Hey, yo, Adrian
The new releases are remarkably family-friendly this week, with a bevy of PG pictures, the most highly regarded of which proves that last week's hanging trumpet theme is still echoing, because Rocky Balboa has triumphant music to spare, and another training montage ends an Oscar-started franchise on a high note. Eragon is a dragons and magic epic of much lower intensity than the PG-13 Lord of the Rings, based on a book by a fifteen year old writer, and we have legendary story of a journey, a couple, a manger, and childbirth: The Nativity Story. The G-rated film of the bunch, Everyone's Hero, is an animated baseball picture directed by Christopher Reeves.
There's no shortage of heavier material, though-- the high profile Blood Diamond puts DiCaprio on screen (after his appearance in the Oscar winning The Departed) during the civil war in Sergio Leone. Come Early Morning is the story of Ashley Judd (De-Lovely, Kiss the Girls) as a 30-something woman looking for love in a complex world, and the French The Bridesmaid, a passionate thriller that evokes traces of Hitchcock.
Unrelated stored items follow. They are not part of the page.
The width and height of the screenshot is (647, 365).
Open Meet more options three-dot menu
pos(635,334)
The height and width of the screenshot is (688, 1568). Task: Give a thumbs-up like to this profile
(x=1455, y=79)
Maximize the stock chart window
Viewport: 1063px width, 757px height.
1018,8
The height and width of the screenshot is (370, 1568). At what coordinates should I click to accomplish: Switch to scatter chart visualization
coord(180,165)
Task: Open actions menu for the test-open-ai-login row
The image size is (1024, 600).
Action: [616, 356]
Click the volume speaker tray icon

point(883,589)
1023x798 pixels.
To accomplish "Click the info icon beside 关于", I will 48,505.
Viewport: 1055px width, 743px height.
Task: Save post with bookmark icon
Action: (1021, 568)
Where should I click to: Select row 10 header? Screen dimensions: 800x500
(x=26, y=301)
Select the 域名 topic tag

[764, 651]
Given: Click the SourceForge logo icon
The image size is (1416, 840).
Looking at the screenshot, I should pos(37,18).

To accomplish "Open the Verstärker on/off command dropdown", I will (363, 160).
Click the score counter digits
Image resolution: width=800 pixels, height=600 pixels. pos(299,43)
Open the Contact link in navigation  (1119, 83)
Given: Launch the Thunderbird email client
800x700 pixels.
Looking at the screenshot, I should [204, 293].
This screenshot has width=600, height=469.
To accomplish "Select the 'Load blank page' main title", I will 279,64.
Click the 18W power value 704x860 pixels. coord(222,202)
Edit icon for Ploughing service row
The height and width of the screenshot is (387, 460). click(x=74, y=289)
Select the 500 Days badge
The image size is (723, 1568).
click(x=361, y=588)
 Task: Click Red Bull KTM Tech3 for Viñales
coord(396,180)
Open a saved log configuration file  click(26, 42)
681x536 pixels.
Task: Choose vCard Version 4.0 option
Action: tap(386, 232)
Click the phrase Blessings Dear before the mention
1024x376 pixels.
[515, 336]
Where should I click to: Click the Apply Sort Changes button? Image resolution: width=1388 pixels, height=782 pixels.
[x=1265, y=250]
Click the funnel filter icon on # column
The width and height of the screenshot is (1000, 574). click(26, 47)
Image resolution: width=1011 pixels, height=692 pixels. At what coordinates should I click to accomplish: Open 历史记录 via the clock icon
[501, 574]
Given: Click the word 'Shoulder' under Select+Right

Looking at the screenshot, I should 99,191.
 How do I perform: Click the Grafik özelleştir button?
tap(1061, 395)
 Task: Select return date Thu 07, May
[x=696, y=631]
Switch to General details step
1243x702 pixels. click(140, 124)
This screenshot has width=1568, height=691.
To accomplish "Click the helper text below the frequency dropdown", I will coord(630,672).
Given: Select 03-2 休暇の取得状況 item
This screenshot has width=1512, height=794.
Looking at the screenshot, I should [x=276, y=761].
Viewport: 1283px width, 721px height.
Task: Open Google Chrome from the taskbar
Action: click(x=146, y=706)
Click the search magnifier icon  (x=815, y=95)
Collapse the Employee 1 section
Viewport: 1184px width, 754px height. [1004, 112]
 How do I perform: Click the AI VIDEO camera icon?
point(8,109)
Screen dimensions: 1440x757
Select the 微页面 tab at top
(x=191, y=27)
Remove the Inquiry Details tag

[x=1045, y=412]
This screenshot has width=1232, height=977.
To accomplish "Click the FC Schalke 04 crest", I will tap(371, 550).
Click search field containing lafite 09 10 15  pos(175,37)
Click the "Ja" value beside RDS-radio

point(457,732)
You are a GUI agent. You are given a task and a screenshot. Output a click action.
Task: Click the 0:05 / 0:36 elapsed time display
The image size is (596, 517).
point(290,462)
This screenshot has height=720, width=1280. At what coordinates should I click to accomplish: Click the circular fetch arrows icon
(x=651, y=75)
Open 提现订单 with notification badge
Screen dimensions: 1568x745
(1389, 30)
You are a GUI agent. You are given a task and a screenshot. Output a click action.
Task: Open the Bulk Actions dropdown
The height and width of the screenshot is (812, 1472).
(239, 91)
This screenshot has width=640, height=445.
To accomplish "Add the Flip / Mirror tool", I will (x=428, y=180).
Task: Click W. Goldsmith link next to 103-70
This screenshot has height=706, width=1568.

Last, for the horror fans, John Carpenter (Halloween) makes his second entry into the Masters of Horrors series, following up Cigarette Burns with Pro-Life.
We also have a large stock of new non-fiction material. HBO has put out their documentary series Addiction, and we have My Country, My Country, which The Village Voice calls "The definitive non-fiction film about the occupation of Iraq." To break with the heavy themes-- Comedy Central has released their Roast of William Shatner, and we've brought in a horror retrospective on the slasher genre, Going to Pieces.